When you have a list or array of data and want to process it in batches.
When you want to read data from files like images or text for training.
When you need to shuffle or repeat data during training.
When you want to apply transformations like mapping functions to your data.
When you want to build efficient input pipelines for TensorFlow models.
Syntax
TensorFlow
tf.data.Dataset.from_tensor_slices(data)
tf.data.Dataset.from_generator(generator_function, output_types=output_types)
tf.data.Dataset.from_tensors(tensor)

from_tensor_slices splits data into elements (like rows).

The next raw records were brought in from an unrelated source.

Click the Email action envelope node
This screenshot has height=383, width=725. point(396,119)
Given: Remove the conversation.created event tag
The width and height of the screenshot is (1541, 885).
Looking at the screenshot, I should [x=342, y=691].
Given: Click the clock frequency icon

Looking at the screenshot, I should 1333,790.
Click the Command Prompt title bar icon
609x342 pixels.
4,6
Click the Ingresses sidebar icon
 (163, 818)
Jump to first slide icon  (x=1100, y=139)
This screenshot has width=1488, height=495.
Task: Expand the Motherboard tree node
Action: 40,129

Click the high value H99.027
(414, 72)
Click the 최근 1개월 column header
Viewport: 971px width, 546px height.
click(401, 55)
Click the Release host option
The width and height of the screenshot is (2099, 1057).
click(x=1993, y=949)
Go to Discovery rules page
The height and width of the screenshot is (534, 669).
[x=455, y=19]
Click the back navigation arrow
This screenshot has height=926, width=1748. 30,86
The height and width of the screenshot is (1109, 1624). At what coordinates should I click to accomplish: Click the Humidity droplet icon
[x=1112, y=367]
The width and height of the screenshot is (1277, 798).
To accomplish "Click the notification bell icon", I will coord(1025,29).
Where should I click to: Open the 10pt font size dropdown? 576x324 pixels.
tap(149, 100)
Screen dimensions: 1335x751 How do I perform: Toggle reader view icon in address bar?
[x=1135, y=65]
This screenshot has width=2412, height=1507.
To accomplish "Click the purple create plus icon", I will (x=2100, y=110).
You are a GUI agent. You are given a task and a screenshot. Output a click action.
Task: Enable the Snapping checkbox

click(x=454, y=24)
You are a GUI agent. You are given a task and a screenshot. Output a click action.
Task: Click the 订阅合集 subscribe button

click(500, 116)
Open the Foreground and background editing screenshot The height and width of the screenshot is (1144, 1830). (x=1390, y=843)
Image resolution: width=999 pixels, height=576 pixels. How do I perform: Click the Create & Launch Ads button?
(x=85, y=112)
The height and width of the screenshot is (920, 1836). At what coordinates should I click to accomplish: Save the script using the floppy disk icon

from_generator creates dataset from a Python generator for dynamic data.

Examples
This creates a dataset from a simple list and prints each item.
TensorFlow
import tensorflow as tf

# Create dataset from a list
data = [1, 2, 3, 4]
dataset = tf.data.Dataset.from_tensor_slices(data)
for item in dataset:
    print(item.numpy())
This creates a dataset with one element (the whole tensor).
TensorFlow
import tensorflow as tf

# Create dataset from a single tensor
tensor = tf.constant([[1, 2], [3, 4]])
dataset = tf.data.Dataset.from_tensors(tensor)
for item in dataset:
    print(item.numpy())
This creates a dataset from a generator function that yields values.
TensorFlow
import tensorflow as tf

def gen():
    for i in range(3):
        yield i * 2

dataset = tf.data.Dataset.from_generator(gen, output_types=tf.int32)
for item in dataset:
    print(item.numpy())
Sample Model

This program creates a dataset from a list of numbers and prints each number. It shows how to start using tf.data.Dataset with simple data.

TensorFlow
import tensorflow as tf

# Sample data: list of numbers
numbers = [10, 20, 30, 40, 50]

# Create dataset from the list
dataset = tf.data.Dataset.from_tensor_slices(numbers)

# Print each element
print("Dataset elements:")
for element in dataset:
    print(element.numpy())
OutputSuccess
Important Notes

Datasets created with from_tensor_slices split the input data into individual elements.

Use from_generator when data is too large to fit in memory or needs to be generated on the fly.

Datasets can be chained with methods like batch(), shuffle(), and map() for more complex pipelines.

Summary

tf.data.Dataset helps manage data for TensorFlow models easily.

You can create datasets from lists, tensors, or generators.

Datasets let you process data step-by-step for training or evaluation.